_Problem statement:_ Could you restate the entries word for word, without the images?

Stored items
══════

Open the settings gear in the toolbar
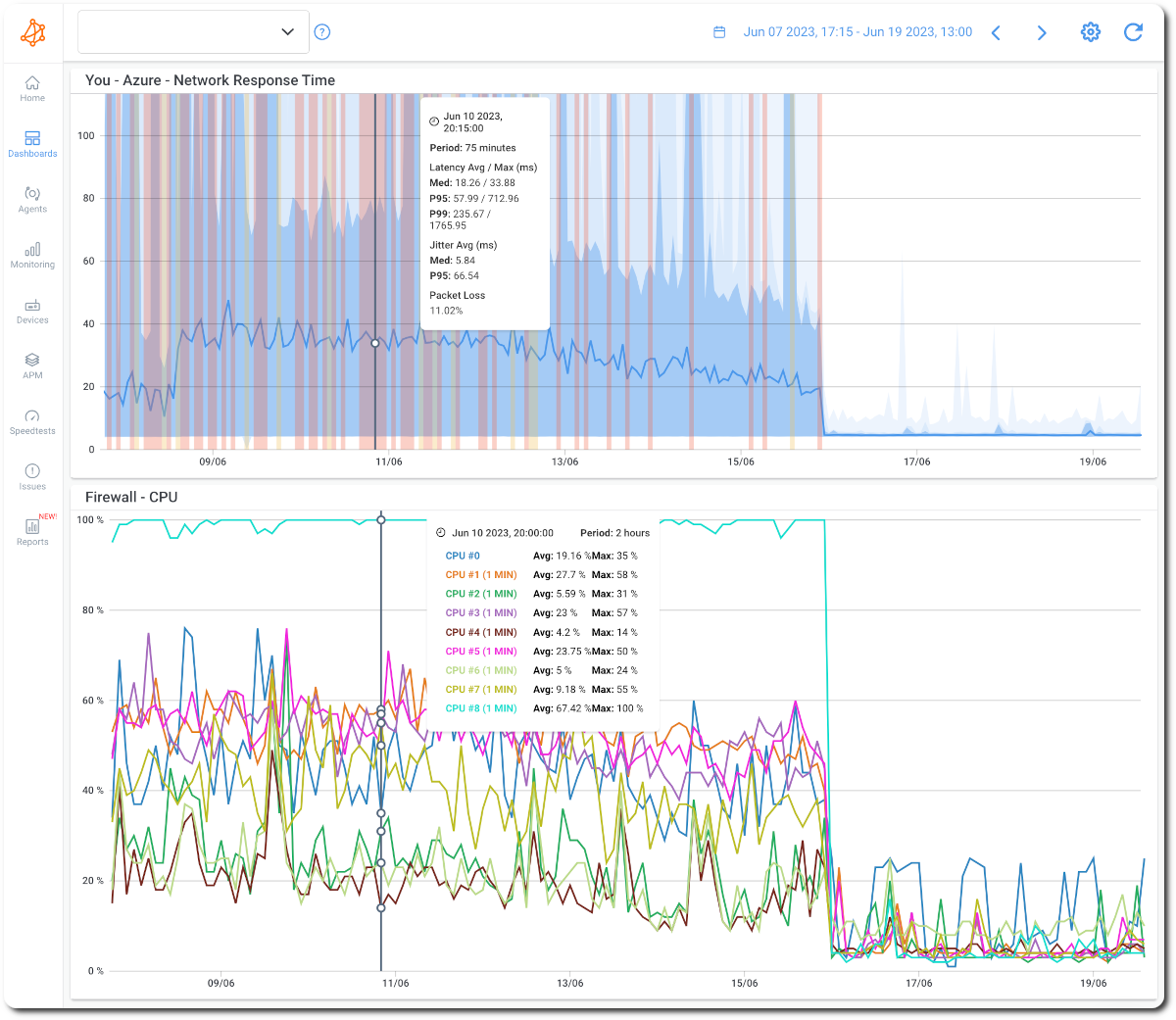 (x=1090, y=32)
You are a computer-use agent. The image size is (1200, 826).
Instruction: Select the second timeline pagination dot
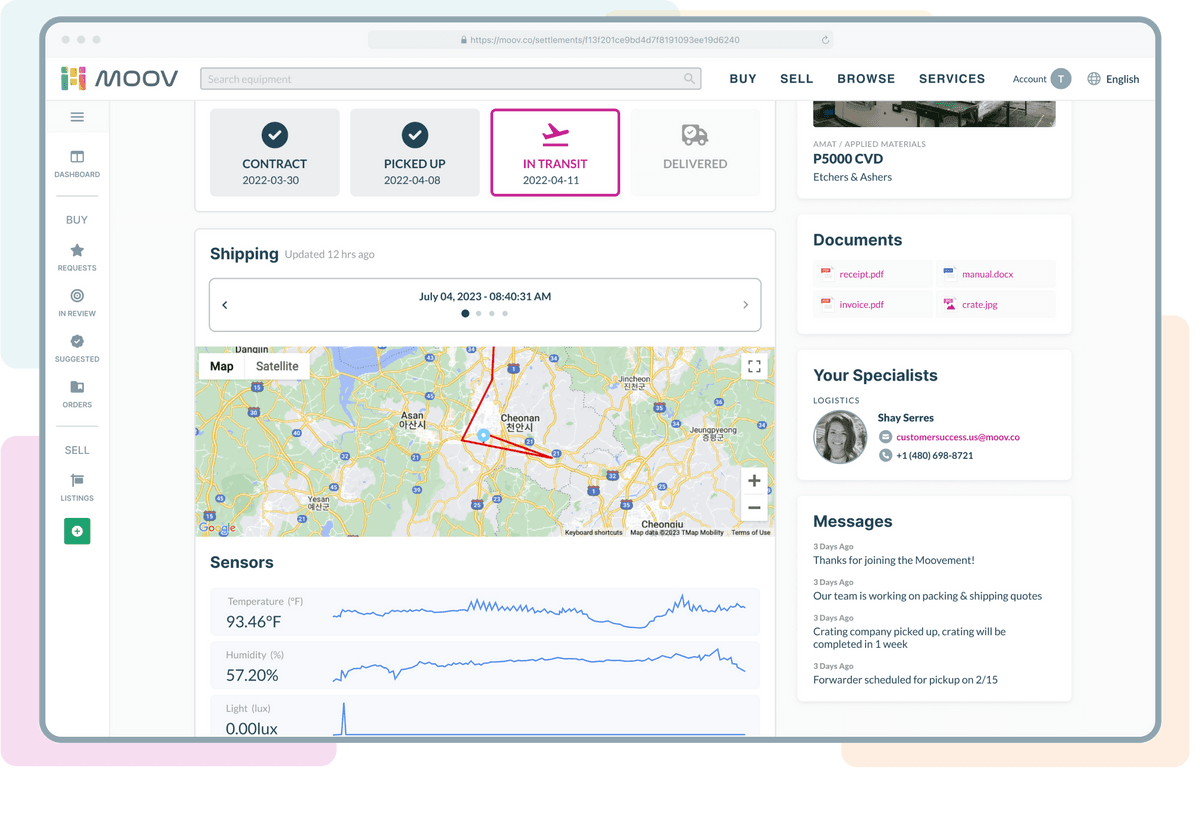click(x=479, y=314)
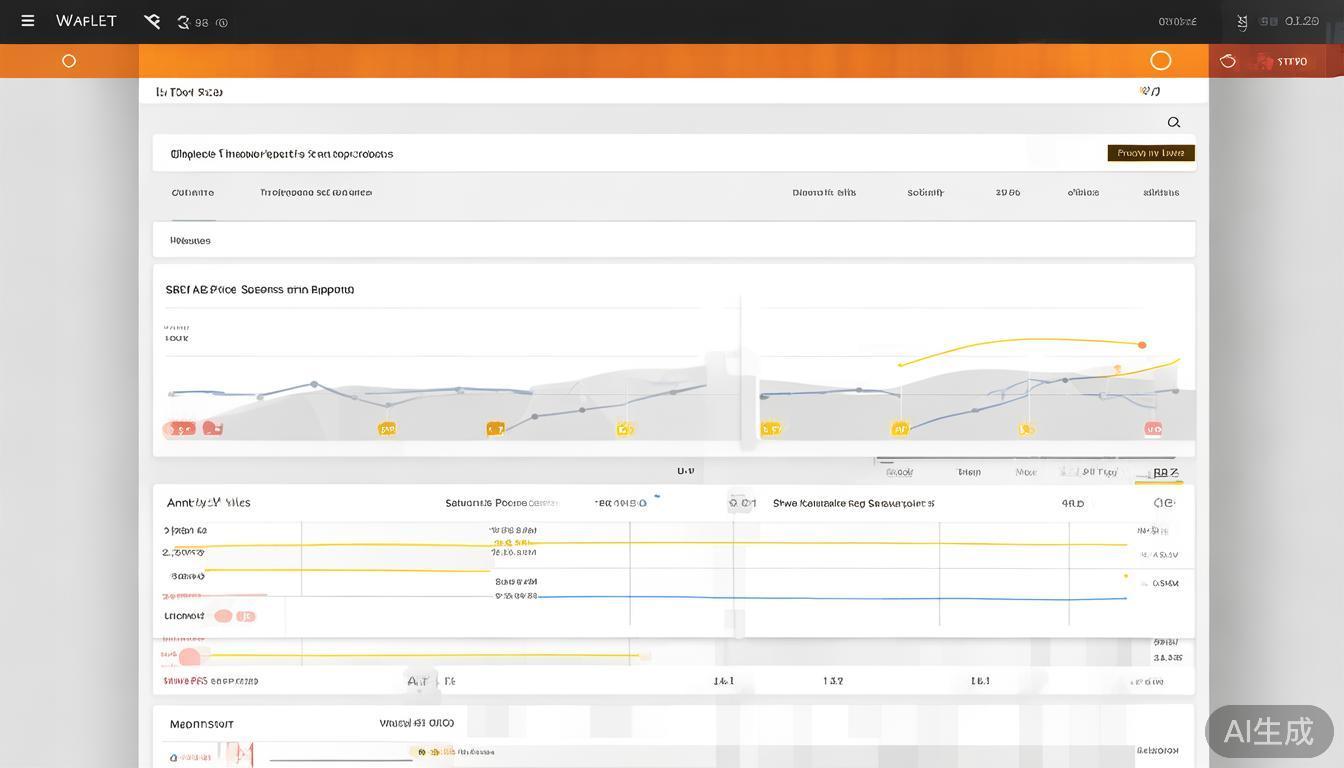This screenshot has height=768, width=1344.
Task: Open the first tab under the title row
Action: pyautogui.click(x=192, y=193)
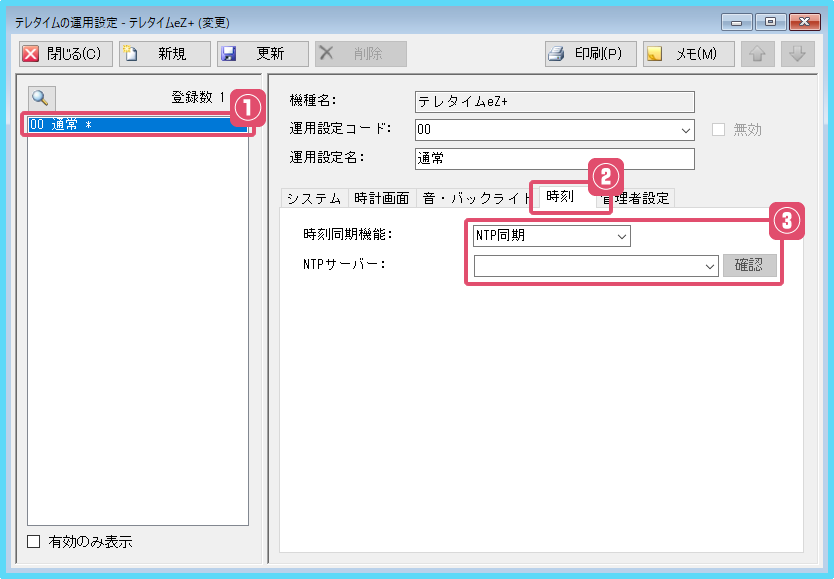Expand the 運用設定コード dropdown
The width and height of the screenshot is (834, 579).
(685, 130)
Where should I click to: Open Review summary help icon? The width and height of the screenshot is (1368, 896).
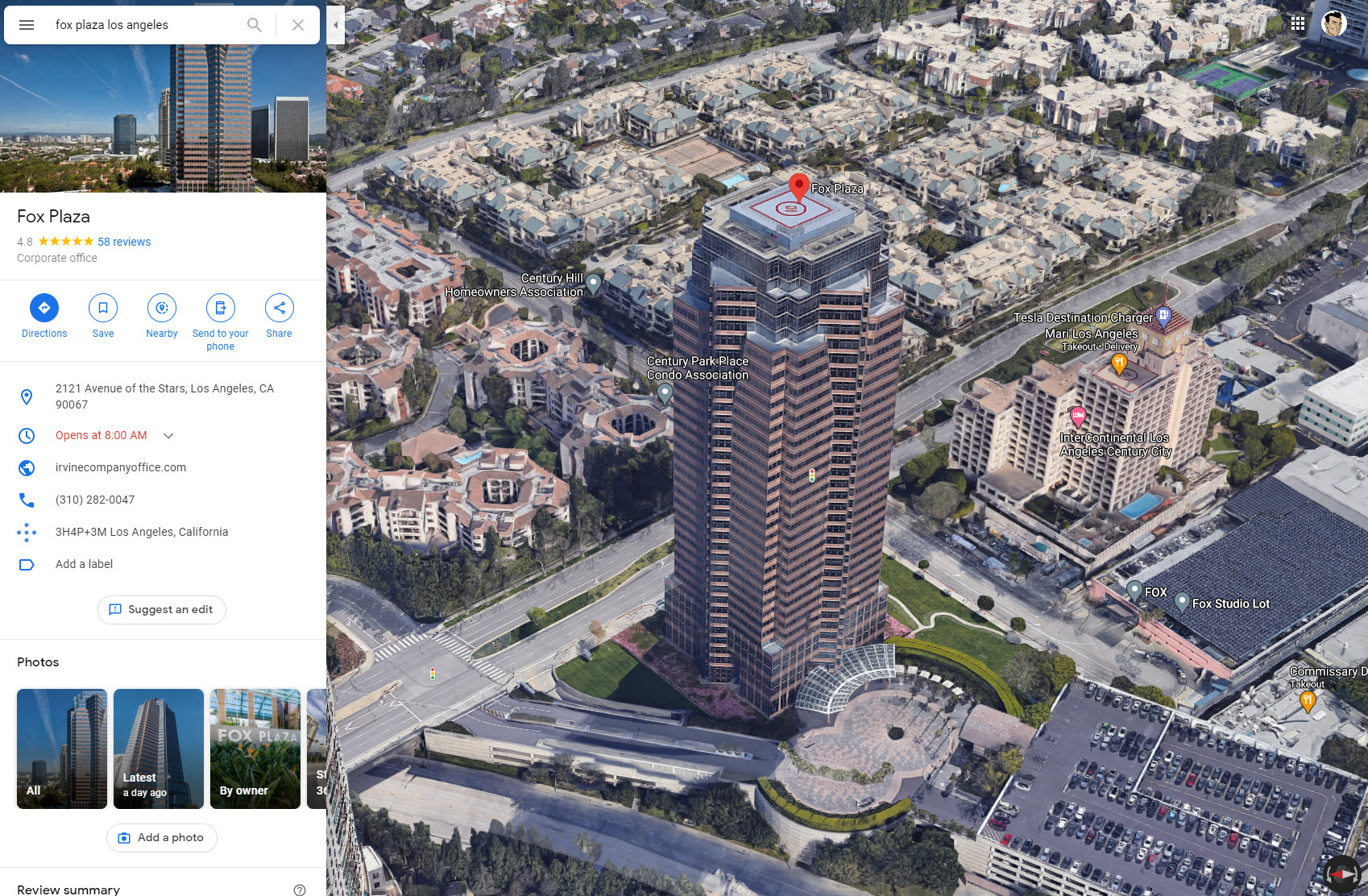point(300,890)
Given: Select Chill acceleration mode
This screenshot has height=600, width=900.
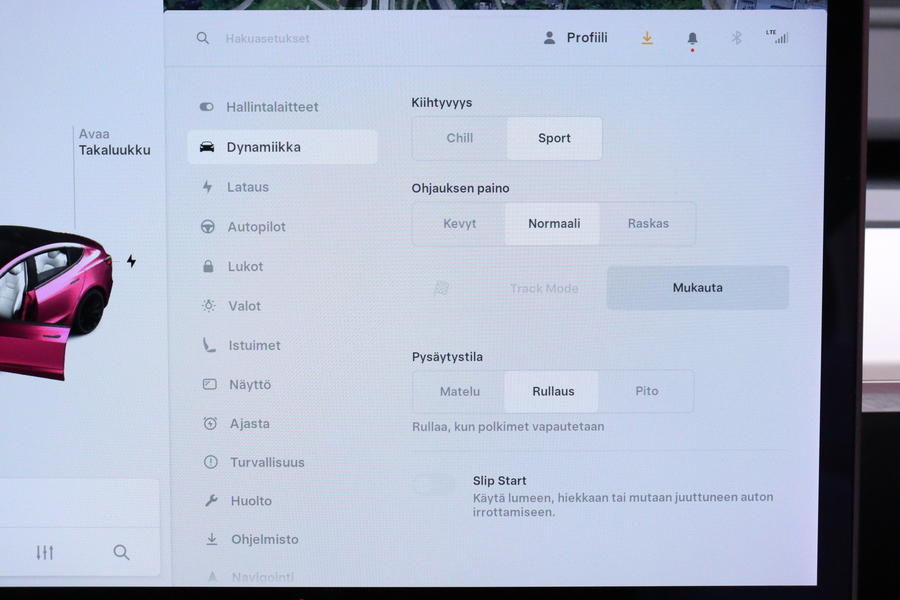Looking at the screenshot, I should tap(460, 138).

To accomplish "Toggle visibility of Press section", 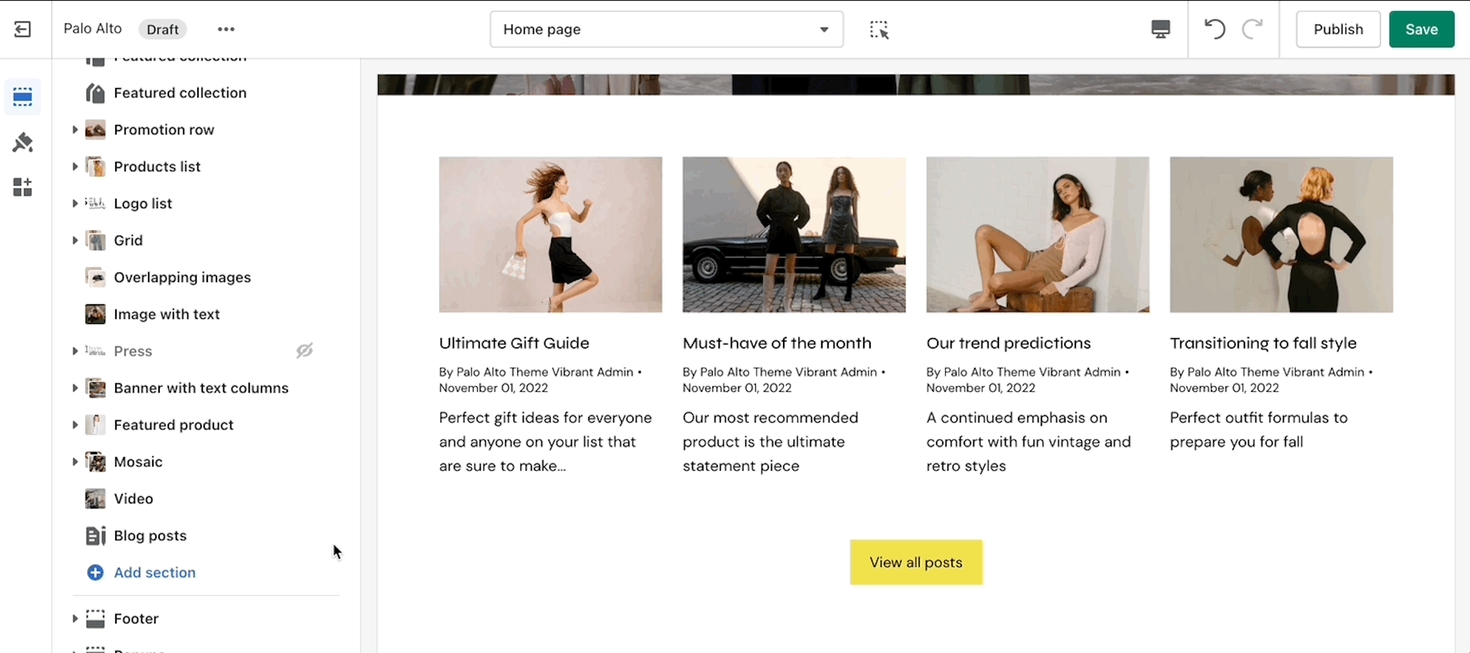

══════

_Output for this task:_
Open the settings gear in the toolbar
 (x=1090, y=32)
You are a computer-use agent. The image size is (1200, 826).
Instruction: Select the second timeline pagination dot
click(x=479, y=314)
This screenshot has height=768, width=1344.
Task: Open the first tab under the title row
Action: pyautogui.click(x=192, y=193)
Expand the 運用設定コード dropdown
The width and height of the screenshot is (834, 579).
(685, 130)
Where should I click to: Open Review summary help icon? The width and height of the screenshot is (1368, 896).
point(300,890)
Given: Select Chill acceleration mode
This screenshot has height=600, width=900.
Looking at the screenshot, I should tap(460, 138).

To accomplish "Toggle visibility of Press section", 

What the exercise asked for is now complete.